Bunun en zor yanı, eleştirinin çoğunun araştırmanın söylediklerini yanlış anlaması. Birinin makaleyi değil de manşeti okuması klasik bir şeydir: “Ah, tüm Y kuşağının böyle olduğunu mu söylüyorsunuz?” Hiç de bile. Bunlar ortalama farklardır. “Bu neslin hatası olduğunu mu söylüyorsun?” Benim bakış açım bu değil. Bu çok büyük değişikliklere sahibiz ve hayatın şimdi 50 veya 100 yıl öncesinden ne kadar farklı olduğunu görmek istiyoruz.

Kitabınızı okumak, “bugünlerde çocuklar” hakkında neden bu eskimiş şikayet geleneğinin olduğunu ve neden bir sonraki grubun yetersiz kaldığını hissettiğimizi anlamama yardımcı oldu. Eğer teknoloji, daha yavaş bir yaşam stratejisine artan geçişleri mümkün kılıyorsa – örneğin doğum kontrolü ve tıbbi gelişmelerin yalnızca yaşam sürelerini uzatmakla kalmayıp her yaşam aşamasını da (örneğin, insanların ortalama ebeveyn olma yaşı) uzattığı yerlerde – o zaman bu gerçeğin doğruluğu var demektir. her yeni neslin kelimenin tam anlamıyla daha yavaş büyüdüğünü. Ama bunu algılamak kolay ama şöyle yorumlamak, Ah, bu günlerde çocuklar çok bodur…

Veya pozitif olabilirsiniz ve daha azının seks yaptığını ve alkol aldığını söyleyebilirsiniz ki bu birçok ebeveyni heyecanlandırır.

Sağ. Yani bu değişiklikler mutlaka ahlaki açıdan iyi ya da kötü değildir. Yoksa onlar mı? Demek istediğim, Y Kuşağı ve Z Kuşağı ruh sağlığının durumu kötüleşmeye devam ediyor: Bulduğunuz gibi, “2012’den bu yana ergenler ve genç yetişkinler arasında akıl sağlığı ve psikolojik esenliğin her göstergesi daha olumsuz hale geldi.” Bu korkunç.

“Teknoloji”nin ne olduğunu düşünmek önemlidir.

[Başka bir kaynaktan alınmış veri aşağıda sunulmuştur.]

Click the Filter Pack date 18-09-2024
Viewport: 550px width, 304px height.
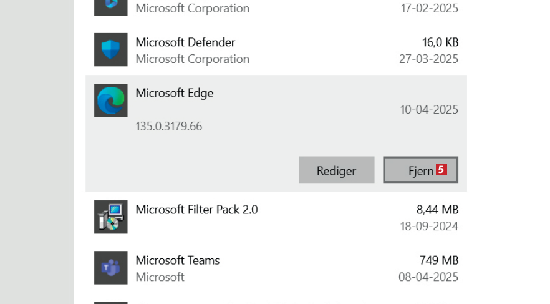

Sadece akıllı telefonlar ve sosyal medya değil. Aynı zamanda klima, çamaşır makineleri ve uçaklar, bunların hepsi hayatımızı iyileştirdi. Aslında bunun insanlık tarihinde yaşamak için en iyi zaman olduğunu iddia ediyorum çünkü teknoloji bizi çok fazla zaman ve angaryadan kurtardı. Öyleyse soru şu ki, bize verilen zamanla ne yapacağız?

Çünkü bu fazladan zamanı sosyal medyada geçirirsek, bu ruh sağlığı için iyi bir tablo değil. Bu giderek daha açık hale geliyor. Her çağın zorlukları vardır. En büyük zorluğumuz, bu kadar kullanışlı ve harika olan bu teknolojiyi nasıl alıp insanlar olarak onunla yaşayacağımız ve insanları depresyona sokmak yerine insanlığın gelişmesine katkıda bulunmasıdır.